Work to do: Starting at the line that contains "has width=1250, height=775." and stopping after the line that contains "coordinates (1351, 751).", put each non-blank line into a Markdown table with the columns Nr and Text, where Nr numbers the lines in order.

+ + + + +

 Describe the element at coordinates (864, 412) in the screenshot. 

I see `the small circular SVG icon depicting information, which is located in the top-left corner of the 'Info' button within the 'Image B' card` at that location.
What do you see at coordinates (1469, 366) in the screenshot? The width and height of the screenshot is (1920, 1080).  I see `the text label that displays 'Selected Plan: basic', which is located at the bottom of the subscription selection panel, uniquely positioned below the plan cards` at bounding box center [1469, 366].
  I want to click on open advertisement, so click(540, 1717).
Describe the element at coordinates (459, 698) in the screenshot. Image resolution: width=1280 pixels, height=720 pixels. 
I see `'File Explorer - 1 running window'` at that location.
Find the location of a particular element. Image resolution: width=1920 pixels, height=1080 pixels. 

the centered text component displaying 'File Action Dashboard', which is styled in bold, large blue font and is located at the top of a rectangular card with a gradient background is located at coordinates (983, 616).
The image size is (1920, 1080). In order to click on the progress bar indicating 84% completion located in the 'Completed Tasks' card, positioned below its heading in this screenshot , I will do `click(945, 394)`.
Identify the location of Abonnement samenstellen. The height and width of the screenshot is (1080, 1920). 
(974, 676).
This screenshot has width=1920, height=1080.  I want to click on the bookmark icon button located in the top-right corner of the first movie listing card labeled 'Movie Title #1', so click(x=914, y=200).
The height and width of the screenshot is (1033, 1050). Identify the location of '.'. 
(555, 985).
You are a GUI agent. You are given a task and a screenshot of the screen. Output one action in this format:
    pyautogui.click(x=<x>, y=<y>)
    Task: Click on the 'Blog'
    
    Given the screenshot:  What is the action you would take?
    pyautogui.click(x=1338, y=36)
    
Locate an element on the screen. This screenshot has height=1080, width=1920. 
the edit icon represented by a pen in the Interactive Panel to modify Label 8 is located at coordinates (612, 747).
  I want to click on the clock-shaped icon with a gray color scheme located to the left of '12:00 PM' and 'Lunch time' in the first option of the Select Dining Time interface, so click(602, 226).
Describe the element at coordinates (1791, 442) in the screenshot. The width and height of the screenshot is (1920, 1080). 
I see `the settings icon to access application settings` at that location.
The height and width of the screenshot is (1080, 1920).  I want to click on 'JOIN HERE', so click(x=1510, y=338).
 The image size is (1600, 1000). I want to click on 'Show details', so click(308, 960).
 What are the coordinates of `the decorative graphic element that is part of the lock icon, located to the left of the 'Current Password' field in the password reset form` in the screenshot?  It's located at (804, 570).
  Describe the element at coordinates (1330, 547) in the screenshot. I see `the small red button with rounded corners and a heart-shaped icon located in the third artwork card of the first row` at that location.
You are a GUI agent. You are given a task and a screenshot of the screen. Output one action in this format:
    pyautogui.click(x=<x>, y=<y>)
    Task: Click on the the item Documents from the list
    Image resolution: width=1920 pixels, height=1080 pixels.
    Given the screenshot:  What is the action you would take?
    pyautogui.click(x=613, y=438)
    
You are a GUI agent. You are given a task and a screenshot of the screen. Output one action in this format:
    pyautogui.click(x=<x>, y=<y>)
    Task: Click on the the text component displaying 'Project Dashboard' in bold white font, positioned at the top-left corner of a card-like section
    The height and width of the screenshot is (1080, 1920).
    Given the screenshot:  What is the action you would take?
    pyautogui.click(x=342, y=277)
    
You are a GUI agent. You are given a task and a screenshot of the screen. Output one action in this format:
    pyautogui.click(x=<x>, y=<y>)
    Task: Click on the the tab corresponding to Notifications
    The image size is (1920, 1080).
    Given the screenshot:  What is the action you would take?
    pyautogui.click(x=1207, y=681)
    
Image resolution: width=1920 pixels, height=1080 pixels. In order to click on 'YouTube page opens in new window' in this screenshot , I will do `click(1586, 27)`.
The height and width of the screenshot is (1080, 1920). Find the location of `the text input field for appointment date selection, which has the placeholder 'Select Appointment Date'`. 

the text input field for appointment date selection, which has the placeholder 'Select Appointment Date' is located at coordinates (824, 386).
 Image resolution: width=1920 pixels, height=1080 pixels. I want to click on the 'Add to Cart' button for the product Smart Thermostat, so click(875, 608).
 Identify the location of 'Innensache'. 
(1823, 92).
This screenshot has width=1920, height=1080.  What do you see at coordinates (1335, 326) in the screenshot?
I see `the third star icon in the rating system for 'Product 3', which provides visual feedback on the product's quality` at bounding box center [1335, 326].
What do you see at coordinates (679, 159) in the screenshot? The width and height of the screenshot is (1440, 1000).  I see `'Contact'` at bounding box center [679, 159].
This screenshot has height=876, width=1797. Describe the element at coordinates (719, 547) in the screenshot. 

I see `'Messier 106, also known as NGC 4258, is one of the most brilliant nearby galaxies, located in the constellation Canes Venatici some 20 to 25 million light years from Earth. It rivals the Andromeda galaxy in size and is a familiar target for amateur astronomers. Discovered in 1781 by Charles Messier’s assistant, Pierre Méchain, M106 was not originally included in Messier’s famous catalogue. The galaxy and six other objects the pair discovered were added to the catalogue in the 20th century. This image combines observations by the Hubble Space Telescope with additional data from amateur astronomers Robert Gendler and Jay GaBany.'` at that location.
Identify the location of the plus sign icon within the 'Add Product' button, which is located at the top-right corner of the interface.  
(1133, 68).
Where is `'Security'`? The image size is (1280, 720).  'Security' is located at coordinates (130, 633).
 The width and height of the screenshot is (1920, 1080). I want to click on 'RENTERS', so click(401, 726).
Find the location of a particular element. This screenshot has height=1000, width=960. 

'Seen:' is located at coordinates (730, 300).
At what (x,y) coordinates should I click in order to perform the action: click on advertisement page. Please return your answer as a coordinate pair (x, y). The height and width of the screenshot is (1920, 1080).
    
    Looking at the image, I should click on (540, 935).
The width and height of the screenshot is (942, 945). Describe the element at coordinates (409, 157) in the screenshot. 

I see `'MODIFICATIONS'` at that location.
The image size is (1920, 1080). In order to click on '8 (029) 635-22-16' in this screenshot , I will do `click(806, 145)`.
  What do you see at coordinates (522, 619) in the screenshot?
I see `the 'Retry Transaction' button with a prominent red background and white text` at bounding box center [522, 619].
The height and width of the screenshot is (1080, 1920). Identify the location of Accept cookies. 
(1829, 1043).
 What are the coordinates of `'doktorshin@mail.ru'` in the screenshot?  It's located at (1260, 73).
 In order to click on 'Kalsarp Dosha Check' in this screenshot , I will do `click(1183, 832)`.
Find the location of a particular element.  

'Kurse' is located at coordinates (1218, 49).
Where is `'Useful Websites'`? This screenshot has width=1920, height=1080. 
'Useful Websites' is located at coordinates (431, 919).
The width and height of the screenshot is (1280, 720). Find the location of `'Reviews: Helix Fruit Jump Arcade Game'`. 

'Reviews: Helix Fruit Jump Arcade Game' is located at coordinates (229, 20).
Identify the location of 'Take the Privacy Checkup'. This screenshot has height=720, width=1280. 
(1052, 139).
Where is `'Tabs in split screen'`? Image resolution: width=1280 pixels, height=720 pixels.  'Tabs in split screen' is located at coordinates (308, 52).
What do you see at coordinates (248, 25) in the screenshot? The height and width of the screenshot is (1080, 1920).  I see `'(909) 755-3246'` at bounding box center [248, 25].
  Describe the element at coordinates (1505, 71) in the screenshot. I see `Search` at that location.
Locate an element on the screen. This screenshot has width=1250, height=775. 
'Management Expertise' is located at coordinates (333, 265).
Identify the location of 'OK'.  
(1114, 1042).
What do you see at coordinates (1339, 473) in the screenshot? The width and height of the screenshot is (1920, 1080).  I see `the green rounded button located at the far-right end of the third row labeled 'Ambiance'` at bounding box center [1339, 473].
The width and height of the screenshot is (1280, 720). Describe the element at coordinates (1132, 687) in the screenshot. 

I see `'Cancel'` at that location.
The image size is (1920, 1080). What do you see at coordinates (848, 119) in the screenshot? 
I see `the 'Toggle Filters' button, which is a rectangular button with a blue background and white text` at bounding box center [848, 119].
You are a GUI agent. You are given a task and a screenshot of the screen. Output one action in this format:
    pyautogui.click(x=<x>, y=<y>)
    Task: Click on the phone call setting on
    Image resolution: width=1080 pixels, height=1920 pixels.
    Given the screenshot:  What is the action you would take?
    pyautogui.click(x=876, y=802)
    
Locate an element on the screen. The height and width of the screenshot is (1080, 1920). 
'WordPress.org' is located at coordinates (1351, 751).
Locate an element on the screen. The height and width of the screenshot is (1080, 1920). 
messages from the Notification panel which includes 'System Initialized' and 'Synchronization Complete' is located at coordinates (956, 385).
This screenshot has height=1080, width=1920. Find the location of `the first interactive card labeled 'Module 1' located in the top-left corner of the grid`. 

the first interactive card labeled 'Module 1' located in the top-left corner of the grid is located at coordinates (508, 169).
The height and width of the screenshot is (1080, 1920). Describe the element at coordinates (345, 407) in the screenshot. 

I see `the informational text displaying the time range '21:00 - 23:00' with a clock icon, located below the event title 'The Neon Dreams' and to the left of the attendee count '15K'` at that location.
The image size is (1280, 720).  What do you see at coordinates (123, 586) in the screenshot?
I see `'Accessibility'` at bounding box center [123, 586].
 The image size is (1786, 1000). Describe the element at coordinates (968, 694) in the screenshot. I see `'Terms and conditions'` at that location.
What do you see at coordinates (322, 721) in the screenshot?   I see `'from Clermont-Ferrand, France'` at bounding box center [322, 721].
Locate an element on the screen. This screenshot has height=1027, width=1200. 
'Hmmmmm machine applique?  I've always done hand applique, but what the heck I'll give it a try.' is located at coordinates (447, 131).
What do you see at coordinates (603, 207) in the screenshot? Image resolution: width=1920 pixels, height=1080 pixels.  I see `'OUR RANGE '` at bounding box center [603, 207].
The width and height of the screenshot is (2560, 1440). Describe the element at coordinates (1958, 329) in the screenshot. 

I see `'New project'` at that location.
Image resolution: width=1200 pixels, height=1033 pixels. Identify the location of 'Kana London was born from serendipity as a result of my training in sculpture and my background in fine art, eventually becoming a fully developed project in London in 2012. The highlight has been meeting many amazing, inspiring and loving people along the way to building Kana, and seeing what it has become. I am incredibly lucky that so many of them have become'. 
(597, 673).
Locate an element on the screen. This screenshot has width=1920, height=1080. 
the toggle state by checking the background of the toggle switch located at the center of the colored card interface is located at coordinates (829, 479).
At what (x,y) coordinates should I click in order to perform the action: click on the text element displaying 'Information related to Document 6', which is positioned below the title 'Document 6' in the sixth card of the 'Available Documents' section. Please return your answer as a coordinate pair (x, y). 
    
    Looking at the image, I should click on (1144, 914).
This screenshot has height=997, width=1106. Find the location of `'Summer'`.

+ + + + +

Correct response:
| Nr | Text |
|---|---|
| 1 | Locate an element on the screen. This screenshot has width=1250, height=775.  |
| 2 | 'Management Expertise' is located at coordinates (333, 265). |
| 3 | Identify the location of 'OK'.   |
| 4 | (1114, 1042). |
| 5 | What do you see at coordinates (1339, 473) in the screenshot? The width and height of the screenshot is (1920, 1080).  I see `the green rounded button located at the far-right end of the third row labeled 'Ambiance'` at bounding box center [1339, 473]. |
| 6 | The width and height of the screenshot is (1280, 720). Describe the element at coordinates (1132, 687) in the screenshot.  |
| 7 | I see `'Cancel'` at that location. |
| 8 | The image size is (1920, 1080). What do you see at coordinates (848, 119) in the screenshot?  |
| 9 | I see `the 'Toggle Filters' button, which is a rectangular button with a blue background and white text` at bounding box center [848, 119]. |
| 10 | You are a GUI agent. You are given a task and a screenshot of the screen. Output one action in this format: |
| 11 |     pyautogui.click(x=<x>, y=<y>) |
| 12 |     Task: Click on the phone call setting on |
| 13 |     Image resolution: width=1080 pixels, height=1920 pixels. |
| 14 |     Given the screenshot:  What is the action you would take? |
| 15 |     pyautogui.click(x=876, y=802) |
| 16 | Locate an element on the screen. The height and width of the screenshot is (1080, 1920).  |
| 17 | 'WordPress.org' is located at coordinates (1351, 751). |